98.
I went back to Roberto and harassed him until he gave me the address of the relatives in Giugliano, then I got in the car with Imma and left to look for Carmen.
The heat was suffocating. I had trouble locating the place, the relatives lived on the outskirts. At the door, a large woman answered who told me brusquely that Carmen had returned to Naples. Hardly persuaded, I went off with Imma, who, even though we had walked only a hundred meters, protested that she was tired. But as soon as I turned the corner to go back to the car I ran into Carmen, loaded with shopping bags. It was an instant, she saw me and burst into tears. I hugged her, Imma wanted to hug her, too. Then we found a café with a table in the shade and after ordering the child to play silently with her dolls I got Carmen to explain the situation. She confirmed what Lila had told me: she had been forced to bring a suit against me. And she also told me the reason: Marcello had made her believe that he knew where Pasquale was hiding.
“Is it possible?”
“It’s possible.”
“And do you know where he’s hiding?”
She hesitated, she nodded.
“They said that they’ll kill him whenever they want to.”
I tried to soothe her. I told her that if the Solaras really knew where the person they believed had killed their mother was they would have seized him long ago.
“So you think they don’t know?”
“Not that they don’t know. But at this point for the good of your brother there’s only one thing you can do.”
“What?”
I told her that if she wanted to save Pasquale she should turn him in to the carabinieri.
The effect this produced on Carmen was not good. She stiffened, I struggled to explain that it was the only way to protect him from the Solaras. But it was useless, I realized that my solution sounded to her like the worst of betrayals, something much more serious than her betrayal of me.
“This way you remain in their hands,” I said. “They asked you to bring a suit against me, they can ask you any other thing.”
“I’m his sister,” she exclaimed.
“It’s not a question of a sister’s love,” I said. “A sister’s love in this case has harmed me, certainly won’t save him, and risks ruining you, too.”

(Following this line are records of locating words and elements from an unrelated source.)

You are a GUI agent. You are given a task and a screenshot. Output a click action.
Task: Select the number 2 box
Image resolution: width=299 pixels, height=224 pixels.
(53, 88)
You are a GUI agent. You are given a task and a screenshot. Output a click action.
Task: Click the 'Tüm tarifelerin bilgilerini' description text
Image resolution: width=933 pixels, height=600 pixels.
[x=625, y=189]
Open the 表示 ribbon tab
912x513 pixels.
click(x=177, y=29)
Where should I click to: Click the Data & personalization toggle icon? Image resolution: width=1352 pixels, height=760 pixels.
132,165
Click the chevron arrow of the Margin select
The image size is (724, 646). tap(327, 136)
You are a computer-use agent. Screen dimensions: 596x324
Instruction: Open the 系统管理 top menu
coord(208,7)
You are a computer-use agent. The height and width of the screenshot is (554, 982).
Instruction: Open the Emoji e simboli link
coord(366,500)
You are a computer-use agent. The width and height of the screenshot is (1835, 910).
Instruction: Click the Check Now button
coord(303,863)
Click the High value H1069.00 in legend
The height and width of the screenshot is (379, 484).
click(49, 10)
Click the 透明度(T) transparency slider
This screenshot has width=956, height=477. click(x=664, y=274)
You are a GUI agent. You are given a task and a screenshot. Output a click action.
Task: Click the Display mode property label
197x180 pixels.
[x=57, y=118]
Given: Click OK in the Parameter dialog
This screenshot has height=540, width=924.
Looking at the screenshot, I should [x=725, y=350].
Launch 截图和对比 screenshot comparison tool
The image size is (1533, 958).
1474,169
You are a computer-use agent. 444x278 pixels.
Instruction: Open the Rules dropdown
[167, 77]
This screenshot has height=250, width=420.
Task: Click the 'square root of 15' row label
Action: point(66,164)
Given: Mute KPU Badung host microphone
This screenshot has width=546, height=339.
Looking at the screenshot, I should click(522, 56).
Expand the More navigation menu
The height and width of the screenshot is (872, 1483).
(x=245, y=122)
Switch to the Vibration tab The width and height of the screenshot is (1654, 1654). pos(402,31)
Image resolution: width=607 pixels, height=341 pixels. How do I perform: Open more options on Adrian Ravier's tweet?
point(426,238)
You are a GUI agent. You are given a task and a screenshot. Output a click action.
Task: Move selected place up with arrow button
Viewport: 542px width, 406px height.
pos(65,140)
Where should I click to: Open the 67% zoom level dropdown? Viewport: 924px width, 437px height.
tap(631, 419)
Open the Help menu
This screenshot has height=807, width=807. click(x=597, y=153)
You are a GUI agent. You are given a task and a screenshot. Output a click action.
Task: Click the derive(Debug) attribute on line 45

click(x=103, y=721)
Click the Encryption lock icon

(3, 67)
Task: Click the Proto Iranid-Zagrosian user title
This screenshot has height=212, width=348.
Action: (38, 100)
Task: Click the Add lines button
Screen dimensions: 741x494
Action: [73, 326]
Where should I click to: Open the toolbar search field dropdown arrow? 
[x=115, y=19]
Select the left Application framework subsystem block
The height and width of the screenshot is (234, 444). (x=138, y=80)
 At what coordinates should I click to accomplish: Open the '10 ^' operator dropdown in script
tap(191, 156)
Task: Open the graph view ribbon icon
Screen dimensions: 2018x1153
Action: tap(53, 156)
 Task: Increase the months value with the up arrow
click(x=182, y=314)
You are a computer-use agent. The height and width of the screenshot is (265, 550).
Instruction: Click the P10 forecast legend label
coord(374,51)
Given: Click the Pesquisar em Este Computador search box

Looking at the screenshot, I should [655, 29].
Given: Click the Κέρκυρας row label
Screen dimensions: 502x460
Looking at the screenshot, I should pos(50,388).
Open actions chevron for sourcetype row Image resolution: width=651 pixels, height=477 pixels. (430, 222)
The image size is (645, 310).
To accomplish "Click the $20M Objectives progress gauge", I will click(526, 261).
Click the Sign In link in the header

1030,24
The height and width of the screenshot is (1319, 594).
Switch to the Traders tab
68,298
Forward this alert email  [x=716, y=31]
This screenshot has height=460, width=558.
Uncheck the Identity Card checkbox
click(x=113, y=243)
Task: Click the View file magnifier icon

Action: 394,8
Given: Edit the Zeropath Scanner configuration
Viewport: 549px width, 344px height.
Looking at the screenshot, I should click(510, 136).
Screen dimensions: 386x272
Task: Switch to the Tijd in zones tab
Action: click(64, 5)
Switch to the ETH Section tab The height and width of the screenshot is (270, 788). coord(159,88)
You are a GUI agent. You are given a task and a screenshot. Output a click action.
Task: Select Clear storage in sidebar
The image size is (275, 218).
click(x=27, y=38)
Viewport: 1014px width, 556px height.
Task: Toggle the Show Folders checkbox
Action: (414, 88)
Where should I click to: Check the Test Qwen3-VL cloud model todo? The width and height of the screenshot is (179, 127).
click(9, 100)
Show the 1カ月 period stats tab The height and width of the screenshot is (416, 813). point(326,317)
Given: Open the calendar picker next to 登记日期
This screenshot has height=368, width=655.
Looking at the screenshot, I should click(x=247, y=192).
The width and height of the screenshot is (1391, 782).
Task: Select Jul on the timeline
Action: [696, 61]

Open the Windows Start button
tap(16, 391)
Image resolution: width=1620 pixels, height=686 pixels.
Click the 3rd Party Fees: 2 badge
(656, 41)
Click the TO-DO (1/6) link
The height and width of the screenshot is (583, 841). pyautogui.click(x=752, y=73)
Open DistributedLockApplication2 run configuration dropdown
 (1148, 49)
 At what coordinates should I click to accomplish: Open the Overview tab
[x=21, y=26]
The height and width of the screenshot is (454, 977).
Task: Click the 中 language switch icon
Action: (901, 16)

But there was no way to convince her, in fact the more we talked, the more confused I got. Soon she began crying again: one moment she felt sorry for what she had done to me and asked my pardon, the next she felt sorry for what they could do to her brother and she despaired. I remembered how she had been as a girl, at the time I would never have imagined that she was capable of such stubborn loyalty. I left her because I wasn’t able to console her, because Imma was all sweaty and I was afraid that she would get sick again, because it became increasingly less clear what I expected from Carmen. Did I want her to break off her long complicity with Pasquale? Why did I believe it was the right thing? Did I want her to choose the state over her brother? Why? To take her away from the Solaras and make her withdraw the suit? Did that count more than her anguish? I said to her:
“Do what you think is best, and remember that anyway I’m not mad at you.”
But Carmen at that point had an unpredictable flash of anger in her eyes:
“And why should you be mad at me? What do you have to lose? You’re in the newspapers, you’re getting publicity, you’ll sell more books. No, Lenù, you shouldn’t say that, you advised me to give Pasquale up to the carabinieri, you were wrong.”
I went away feeling bitter and already on the drive home I doubted that it had been a good idea to want to see her. I imagined that she would now go to the Solaras and that they would force her, after the editor’s article in the Corriere, to take other actions against me.